[Information given]
════════════════════

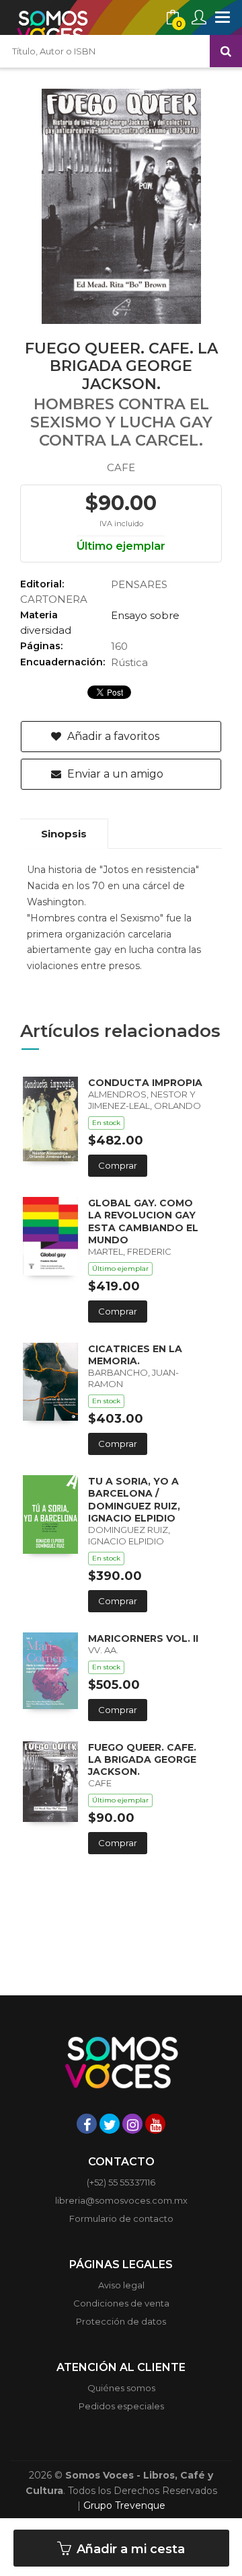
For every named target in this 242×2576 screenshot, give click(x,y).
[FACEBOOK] (87, 2124)
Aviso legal (121, 2285)
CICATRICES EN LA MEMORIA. (135, 1355)
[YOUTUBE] (155, 2124)
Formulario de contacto (121, 2218)
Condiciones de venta (121, 2303)
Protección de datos (121, 2321)
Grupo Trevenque (124, 2505)
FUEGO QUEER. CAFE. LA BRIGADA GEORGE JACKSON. (142, 1759)
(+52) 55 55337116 (121, 2182)
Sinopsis (64, 833)
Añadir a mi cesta (129, 2549)
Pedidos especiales (121, 2406)
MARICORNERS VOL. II (143, 1638)
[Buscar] (226, 51)
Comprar (117, 1165)
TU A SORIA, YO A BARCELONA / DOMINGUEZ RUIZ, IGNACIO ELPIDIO (134, 1499)
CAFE (121, 467)
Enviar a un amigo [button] (114, 773)
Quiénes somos (121, 2387)
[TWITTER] (109, 2124)
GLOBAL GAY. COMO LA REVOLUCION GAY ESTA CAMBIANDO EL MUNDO (143, 1221)
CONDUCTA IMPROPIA (145, 1083)
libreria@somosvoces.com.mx (121, 2200)
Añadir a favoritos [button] (112, 736)
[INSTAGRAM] (132, 2124)
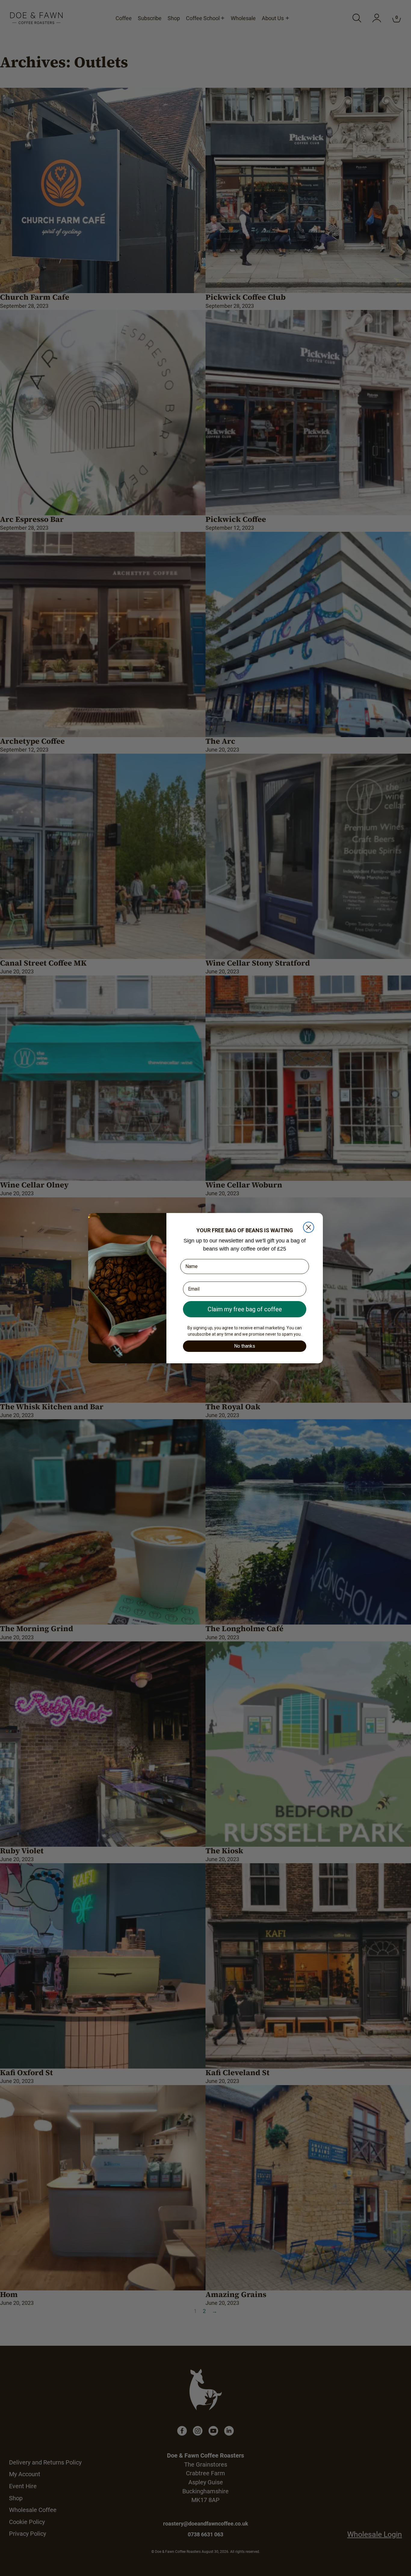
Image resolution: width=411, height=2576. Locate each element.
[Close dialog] (308, 1227)
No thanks (244, 1346)
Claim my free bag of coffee (245, 1309)
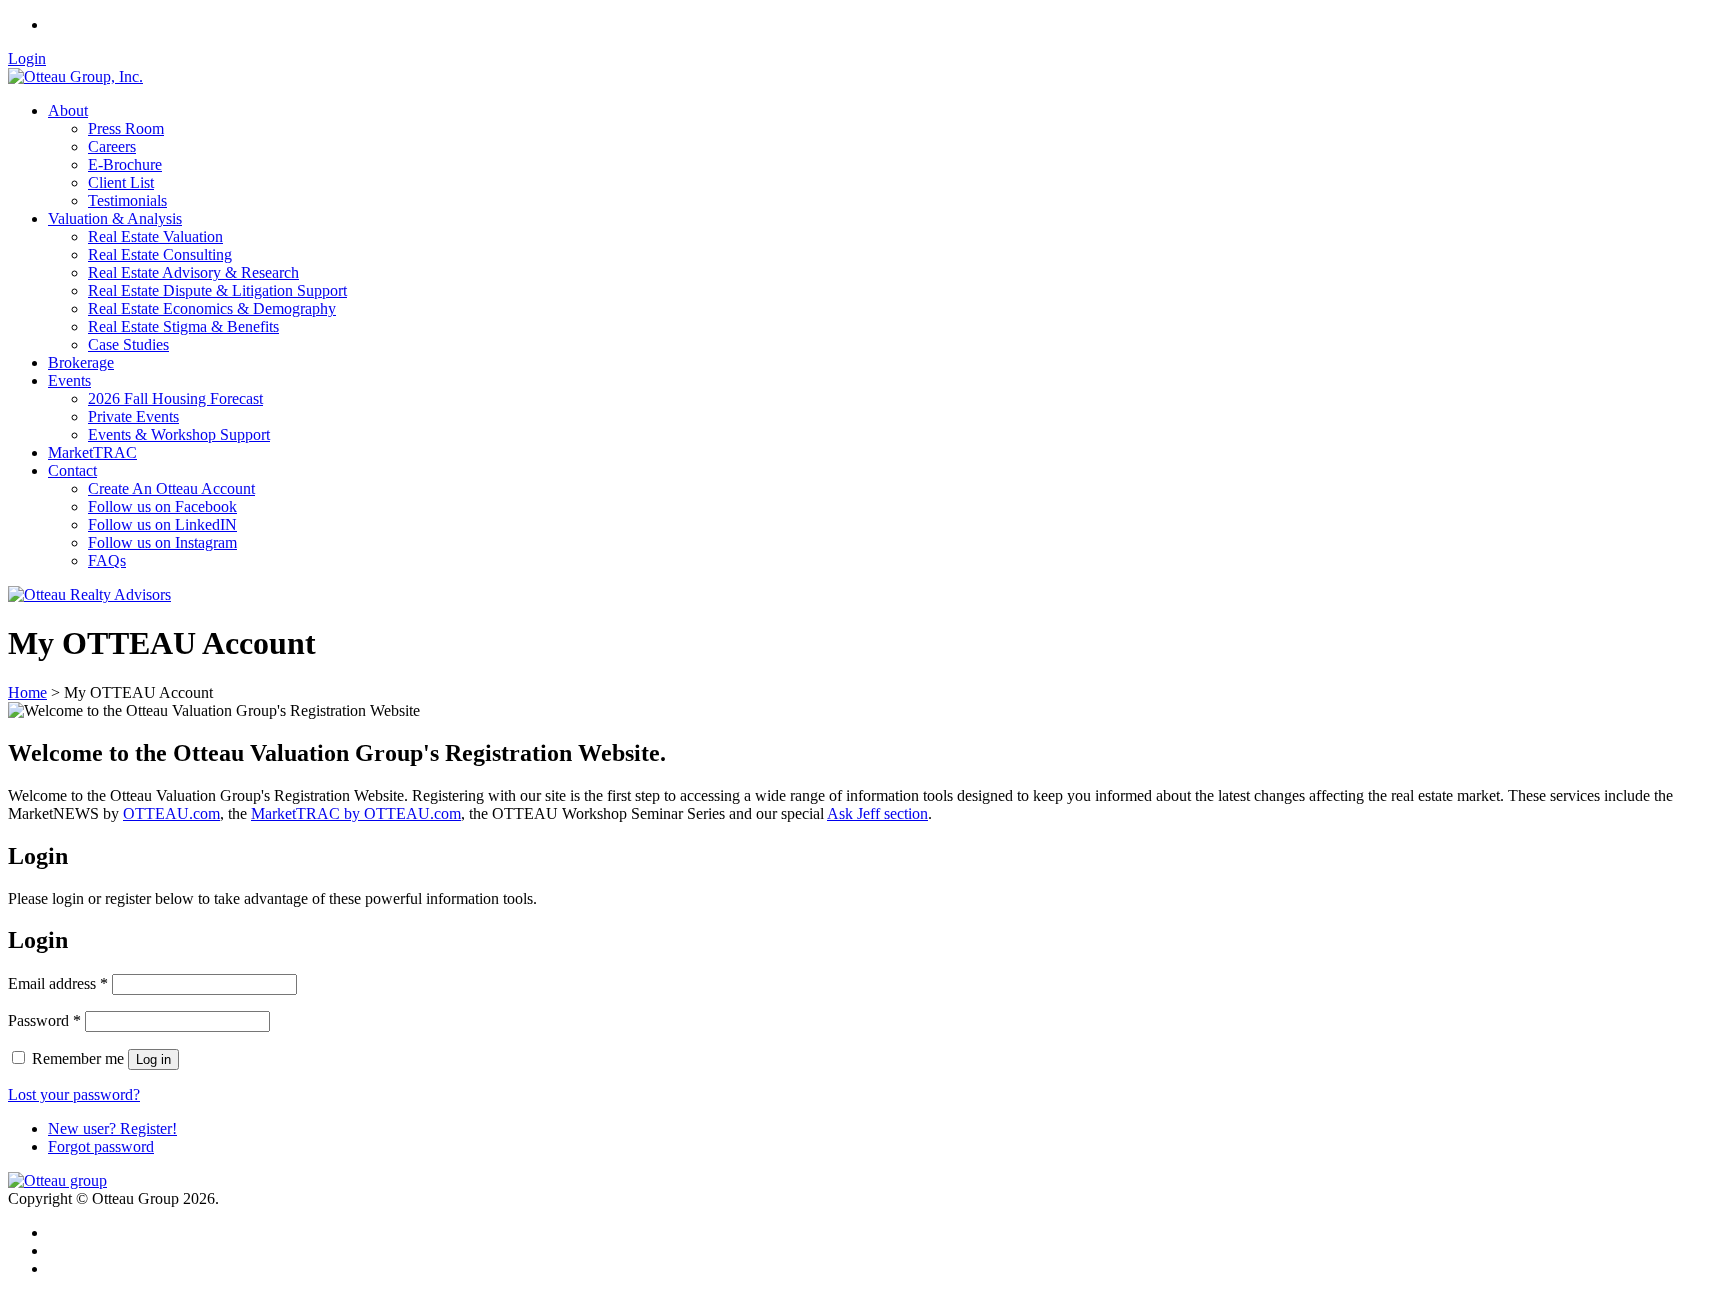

════════════════════

[Exercise requirements] Could you output every record above exactly as it appears, without the pictures?

[Output of the task]
For every named target in this 242×2576 screenshot, give click(x,y).
[FACEBOOK] (87, 2124)
Aviso legal (121, 2285)
CICATRICES EN LA MEMORIA. (135, 1355)
[YOUTUBE] (155, 2124)
Formulario de contacto (121, 2218)
Condiciones de venta (121, 2303)
Protección de datos (121, 2321)
Grupo Trevenque (124, 2505)
FUEGO QUEER. CAFE. LA BRIGADA GEORGE JACKSON. (142, 1759)
(+52) 55 55337116 (121, 2182)
Sinopsis (64, 833)
Añadir a mi cesta (129, 2549)
Pedidos especiales (121, 2406)
MARICORNERS VOL. II (143, 1638)
[Buscar] (226, 51)
Comprar (117, 1165)
TU A SORIA, YO A BARCELONA / DOMINGUEZ RUIZ, IGNACIO ELPIDIO (134, 1499)
CAFE (121, 467)
Enviar a un amigo [button] (114, 773)
Quiénes somos (121, 2387)
[TWITTER] (109, 2124)
GLOBAL GAY. COMO LA REVOLUCION GAY ESTA CAMBIANDO EL MUNDO (143, 1221)
CONDUCTA IMPROPIA (145, 1083)
libreria@somosvoces.com.mx (121, 2200)
Añadir a favoritos [button] (112, 736)
[INSTAGRAM] (132, 2124)
Image resolution: width=411, height=2576. Locate each element.
[Close dialog] (308, 1227)
No thanks (244, 1346)
Claim my free bag of coffee (245, 1309)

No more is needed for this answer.